Randi Nygård in conversation with Timotheus Vermeulen

Deiviltlevande
The Wild Living Marine Resources Belong to Society as a Whole by Randi Nygård and Karolin Tampere

RANDI NYGÅRD AND TIMOTHEUS VERMEULEN
The Wild Living Marine Resources Belong to Society as a Whole
Artist talk

Does nature have other inherent values than potentially being a resource for us to use? Is society part of the ecosystem or the ecosystem part of society? Is it necessary to view ourselves as being outside of nature in order to manage it? Artist Randi Nygård reflects on her book The Wild Living Marine Resources Belong to Society as a Whole, co-authored with curator Karolin Tampere, in a conversation led by writer Timotheus Vermeulen. Titled after the Section 2 of the 2008 “Norwegian Marine Resources Act”, this new publication compiles a wide range of poems, essays, photos, articles, manifests and artworks that explore the intersection of law, nature management, and climate change.

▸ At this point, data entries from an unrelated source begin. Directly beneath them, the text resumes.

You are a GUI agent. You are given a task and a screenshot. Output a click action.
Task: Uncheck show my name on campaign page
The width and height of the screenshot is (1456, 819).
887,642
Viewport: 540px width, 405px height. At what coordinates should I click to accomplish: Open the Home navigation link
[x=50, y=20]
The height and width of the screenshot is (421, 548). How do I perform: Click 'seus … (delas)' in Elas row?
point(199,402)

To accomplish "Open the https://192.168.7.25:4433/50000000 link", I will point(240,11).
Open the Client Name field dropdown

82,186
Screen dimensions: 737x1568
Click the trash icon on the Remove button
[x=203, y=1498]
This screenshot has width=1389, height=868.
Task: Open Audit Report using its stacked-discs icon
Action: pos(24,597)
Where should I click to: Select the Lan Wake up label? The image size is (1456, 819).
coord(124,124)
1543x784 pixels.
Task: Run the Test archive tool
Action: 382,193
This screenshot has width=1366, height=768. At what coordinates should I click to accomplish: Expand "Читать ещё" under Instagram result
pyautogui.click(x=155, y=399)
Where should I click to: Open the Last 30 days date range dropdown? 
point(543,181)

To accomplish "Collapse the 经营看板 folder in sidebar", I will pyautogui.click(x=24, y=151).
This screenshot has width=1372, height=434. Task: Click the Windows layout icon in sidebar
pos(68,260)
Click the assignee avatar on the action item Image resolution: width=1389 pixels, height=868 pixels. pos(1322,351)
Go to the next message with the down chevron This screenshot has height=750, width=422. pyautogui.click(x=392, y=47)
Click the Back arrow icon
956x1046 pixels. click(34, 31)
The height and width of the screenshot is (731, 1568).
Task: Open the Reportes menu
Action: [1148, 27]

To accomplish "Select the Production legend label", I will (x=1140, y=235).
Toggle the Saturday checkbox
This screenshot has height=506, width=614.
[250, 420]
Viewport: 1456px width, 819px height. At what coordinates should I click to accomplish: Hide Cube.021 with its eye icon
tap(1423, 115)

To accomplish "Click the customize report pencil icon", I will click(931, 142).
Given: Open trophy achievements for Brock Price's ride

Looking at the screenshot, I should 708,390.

Randi Nygård (b.1977) lives and works in Oslo. She graduated from Trondheim’s Academy of Fine Art in 2006. In 2014, Nygård was awarded the “Statens Arbeidsstipend”, Norway’s prestigious five-year working grant. Recent solo shows were held at Trøndelag senter for samtidskunst (Trondheim), YYZ Artists Outlet (Toronto, Canada), Tag Team Studio (Bergen), NoPlace (Oslo) and Akershus Kunstsenter (Lillestrøm). Nygård has also taken part in numerous group exhibitions internationally, including Kunstverein Springhornhof (Neuenkirchen, Germany), Bruce High Quality Foundation (New York), Fotogalleriet (Oslo), QB Gallery (Oslo), and Kunstnernes Hus (Oslo). Nygård has been an artist in residence at W17 Kunstnernes Hus in Oslo, the Nordisk kunstnarsenter in Dale, with Ensayos at Bruce High Quality Foundation in New York, and at URRA i Buenos Aires. She occasionally writes about art and nature and is a member of the international, interdisciplinary, and ecological project Ensayos.

Randi Nygård was the winner of our first Coast Contemporary Art Prize in 2018, granted in collaboration with Oslo Open.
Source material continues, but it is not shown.